Assignment: In the data below, which lines contain "plus"? List them by copying each one.

Records from a dataset:
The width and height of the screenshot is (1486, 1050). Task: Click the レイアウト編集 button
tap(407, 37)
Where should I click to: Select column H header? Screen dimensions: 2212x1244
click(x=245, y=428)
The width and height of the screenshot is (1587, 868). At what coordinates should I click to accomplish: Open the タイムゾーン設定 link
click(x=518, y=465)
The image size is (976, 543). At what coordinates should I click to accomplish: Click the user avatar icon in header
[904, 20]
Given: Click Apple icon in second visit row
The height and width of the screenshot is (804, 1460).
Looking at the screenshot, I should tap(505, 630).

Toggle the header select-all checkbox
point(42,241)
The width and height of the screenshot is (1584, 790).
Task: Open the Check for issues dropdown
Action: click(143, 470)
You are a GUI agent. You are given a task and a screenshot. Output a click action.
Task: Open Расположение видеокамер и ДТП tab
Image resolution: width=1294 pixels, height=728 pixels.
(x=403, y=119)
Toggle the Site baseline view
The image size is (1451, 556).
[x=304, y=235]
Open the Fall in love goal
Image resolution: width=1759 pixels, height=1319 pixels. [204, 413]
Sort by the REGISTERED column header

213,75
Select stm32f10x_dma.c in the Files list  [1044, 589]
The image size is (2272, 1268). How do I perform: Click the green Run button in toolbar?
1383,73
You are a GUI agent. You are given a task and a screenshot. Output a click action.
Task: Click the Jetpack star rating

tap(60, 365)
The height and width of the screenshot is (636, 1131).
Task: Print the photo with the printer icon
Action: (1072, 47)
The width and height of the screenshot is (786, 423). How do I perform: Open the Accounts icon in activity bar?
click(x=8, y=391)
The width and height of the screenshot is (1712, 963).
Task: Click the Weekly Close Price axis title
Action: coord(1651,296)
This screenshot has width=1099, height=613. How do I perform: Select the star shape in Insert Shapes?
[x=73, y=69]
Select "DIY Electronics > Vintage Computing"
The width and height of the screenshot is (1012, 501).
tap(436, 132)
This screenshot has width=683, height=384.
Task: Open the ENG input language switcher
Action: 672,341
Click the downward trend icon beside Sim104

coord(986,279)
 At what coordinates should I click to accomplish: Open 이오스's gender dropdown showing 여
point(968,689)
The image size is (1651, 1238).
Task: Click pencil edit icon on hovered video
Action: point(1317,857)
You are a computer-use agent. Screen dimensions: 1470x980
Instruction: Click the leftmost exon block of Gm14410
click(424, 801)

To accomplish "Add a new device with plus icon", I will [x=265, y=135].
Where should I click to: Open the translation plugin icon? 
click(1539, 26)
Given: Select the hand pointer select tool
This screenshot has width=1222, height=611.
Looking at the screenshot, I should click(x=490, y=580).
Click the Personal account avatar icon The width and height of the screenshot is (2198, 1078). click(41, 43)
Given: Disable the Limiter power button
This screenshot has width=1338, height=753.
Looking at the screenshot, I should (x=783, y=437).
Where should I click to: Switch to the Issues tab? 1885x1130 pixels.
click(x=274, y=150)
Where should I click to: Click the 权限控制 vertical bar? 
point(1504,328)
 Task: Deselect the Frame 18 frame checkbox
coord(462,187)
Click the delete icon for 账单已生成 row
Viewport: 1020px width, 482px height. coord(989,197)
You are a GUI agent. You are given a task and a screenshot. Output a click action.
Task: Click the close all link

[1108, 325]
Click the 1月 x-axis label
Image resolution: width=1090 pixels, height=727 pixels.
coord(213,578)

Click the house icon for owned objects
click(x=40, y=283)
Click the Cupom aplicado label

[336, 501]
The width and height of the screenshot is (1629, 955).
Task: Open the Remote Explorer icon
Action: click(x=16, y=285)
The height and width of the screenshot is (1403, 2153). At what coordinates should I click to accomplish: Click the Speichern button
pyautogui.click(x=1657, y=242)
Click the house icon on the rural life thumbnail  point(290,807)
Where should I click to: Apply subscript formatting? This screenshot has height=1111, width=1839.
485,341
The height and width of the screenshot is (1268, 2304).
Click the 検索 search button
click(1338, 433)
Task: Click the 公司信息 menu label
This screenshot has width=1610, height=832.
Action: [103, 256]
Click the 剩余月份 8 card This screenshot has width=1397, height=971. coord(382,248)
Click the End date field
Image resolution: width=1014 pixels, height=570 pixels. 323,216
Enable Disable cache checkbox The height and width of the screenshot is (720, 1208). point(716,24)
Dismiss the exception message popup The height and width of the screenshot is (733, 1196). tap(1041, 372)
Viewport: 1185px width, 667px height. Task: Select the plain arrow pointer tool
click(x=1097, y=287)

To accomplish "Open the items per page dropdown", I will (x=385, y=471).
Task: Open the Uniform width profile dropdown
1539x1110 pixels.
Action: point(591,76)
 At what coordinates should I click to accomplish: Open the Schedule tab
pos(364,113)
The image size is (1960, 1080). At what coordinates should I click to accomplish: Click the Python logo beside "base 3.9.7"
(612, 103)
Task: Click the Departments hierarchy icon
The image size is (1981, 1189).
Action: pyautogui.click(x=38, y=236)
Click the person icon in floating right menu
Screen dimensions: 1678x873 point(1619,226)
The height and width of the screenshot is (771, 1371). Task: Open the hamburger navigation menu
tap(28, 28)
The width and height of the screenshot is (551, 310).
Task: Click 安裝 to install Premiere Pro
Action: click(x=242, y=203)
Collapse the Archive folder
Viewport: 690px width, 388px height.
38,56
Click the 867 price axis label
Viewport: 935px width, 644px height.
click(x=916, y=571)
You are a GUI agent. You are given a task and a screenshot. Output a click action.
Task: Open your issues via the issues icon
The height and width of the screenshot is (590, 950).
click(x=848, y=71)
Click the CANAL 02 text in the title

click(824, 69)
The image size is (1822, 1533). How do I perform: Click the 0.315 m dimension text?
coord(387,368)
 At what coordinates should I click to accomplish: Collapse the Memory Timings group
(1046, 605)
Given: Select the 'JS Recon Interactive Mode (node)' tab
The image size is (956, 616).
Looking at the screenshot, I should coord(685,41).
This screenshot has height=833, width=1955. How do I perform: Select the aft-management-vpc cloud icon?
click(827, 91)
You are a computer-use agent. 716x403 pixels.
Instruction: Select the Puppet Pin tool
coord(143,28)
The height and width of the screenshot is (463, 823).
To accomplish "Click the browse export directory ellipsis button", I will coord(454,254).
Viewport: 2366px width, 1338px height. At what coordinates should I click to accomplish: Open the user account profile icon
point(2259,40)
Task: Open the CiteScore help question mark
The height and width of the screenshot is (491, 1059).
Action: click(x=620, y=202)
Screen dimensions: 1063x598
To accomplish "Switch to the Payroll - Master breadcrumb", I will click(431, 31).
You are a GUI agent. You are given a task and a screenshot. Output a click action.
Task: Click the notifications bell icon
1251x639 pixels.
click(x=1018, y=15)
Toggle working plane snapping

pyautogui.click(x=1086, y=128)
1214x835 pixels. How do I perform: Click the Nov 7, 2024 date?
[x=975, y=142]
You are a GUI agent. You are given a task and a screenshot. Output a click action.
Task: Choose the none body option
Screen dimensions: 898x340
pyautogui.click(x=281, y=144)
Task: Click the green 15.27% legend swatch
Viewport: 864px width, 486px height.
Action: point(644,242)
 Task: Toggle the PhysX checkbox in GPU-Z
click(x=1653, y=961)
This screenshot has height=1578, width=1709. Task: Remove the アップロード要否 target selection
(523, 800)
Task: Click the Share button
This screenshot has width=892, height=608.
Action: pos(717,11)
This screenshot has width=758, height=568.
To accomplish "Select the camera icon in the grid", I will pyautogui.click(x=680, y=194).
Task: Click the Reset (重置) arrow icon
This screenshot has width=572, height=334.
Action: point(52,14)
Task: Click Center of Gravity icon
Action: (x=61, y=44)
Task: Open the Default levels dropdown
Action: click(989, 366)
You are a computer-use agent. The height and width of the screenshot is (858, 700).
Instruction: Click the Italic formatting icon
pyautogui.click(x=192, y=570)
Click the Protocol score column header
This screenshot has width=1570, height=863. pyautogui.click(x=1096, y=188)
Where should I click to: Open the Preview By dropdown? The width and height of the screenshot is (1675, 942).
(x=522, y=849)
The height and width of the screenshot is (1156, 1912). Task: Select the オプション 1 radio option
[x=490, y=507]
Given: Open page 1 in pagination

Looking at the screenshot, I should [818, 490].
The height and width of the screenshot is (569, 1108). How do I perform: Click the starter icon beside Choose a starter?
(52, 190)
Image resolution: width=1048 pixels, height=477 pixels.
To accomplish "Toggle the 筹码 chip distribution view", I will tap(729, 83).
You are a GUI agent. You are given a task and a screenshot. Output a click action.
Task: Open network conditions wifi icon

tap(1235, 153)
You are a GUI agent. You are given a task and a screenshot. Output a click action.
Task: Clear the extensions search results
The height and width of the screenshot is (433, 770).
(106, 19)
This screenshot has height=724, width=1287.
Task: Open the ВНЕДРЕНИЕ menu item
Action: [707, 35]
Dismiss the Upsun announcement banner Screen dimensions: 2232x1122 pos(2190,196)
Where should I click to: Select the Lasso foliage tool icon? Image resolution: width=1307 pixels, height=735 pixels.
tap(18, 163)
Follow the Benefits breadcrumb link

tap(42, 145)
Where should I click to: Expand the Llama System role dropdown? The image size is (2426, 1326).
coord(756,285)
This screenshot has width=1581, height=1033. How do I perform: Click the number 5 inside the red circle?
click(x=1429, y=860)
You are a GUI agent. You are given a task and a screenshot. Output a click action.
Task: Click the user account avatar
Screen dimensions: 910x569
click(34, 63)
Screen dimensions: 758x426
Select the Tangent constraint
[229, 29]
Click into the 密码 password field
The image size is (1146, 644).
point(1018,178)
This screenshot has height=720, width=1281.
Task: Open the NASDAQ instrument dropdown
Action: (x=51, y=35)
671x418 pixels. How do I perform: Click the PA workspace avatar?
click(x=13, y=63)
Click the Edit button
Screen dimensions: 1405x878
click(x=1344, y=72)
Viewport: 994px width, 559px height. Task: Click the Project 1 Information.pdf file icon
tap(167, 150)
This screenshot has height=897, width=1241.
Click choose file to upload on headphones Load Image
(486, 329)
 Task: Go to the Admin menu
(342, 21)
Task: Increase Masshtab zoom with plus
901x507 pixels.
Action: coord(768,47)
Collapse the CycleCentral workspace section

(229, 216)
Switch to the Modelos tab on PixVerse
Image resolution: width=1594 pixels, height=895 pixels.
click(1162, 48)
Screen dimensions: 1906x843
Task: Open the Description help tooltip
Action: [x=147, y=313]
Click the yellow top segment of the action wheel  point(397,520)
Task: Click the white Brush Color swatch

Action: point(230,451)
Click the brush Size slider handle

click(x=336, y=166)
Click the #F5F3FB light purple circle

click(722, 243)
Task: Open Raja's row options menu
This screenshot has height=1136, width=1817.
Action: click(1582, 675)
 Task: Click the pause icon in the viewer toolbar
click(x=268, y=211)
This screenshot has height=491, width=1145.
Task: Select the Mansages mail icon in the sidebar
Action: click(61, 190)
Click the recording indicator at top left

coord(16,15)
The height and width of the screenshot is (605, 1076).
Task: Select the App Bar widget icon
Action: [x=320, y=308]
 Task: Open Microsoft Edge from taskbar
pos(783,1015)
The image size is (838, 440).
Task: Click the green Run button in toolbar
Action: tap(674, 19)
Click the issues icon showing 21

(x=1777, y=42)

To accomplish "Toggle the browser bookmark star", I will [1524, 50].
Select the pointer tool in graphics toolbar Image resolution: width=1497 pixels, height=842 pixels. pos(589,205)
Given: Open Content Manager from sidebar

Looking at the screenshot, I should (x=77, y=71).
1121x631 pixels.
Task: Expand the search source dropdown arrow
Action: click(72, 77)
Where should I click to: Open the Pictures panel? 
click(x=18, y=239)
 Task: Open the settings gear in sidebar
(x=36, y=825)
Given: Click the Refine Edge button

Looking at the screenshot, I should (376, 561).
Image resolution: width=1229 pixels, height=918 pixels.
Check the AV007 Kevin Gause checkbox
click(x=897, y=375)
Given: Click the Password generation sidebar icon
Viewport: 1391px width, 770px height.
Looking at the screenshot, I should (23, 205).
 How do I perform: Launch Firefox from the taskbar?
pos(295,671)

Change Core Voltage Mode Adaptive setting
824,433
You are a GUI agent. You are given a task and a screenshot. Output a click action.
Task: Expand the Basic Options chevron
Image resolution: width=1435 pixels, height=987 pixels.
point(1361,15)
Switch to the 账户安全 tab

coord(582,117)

Reply:
To accomplish "Add a new device with plus icon", I will [x=265, y=135].
Task: Increase Masshtab zoom with plus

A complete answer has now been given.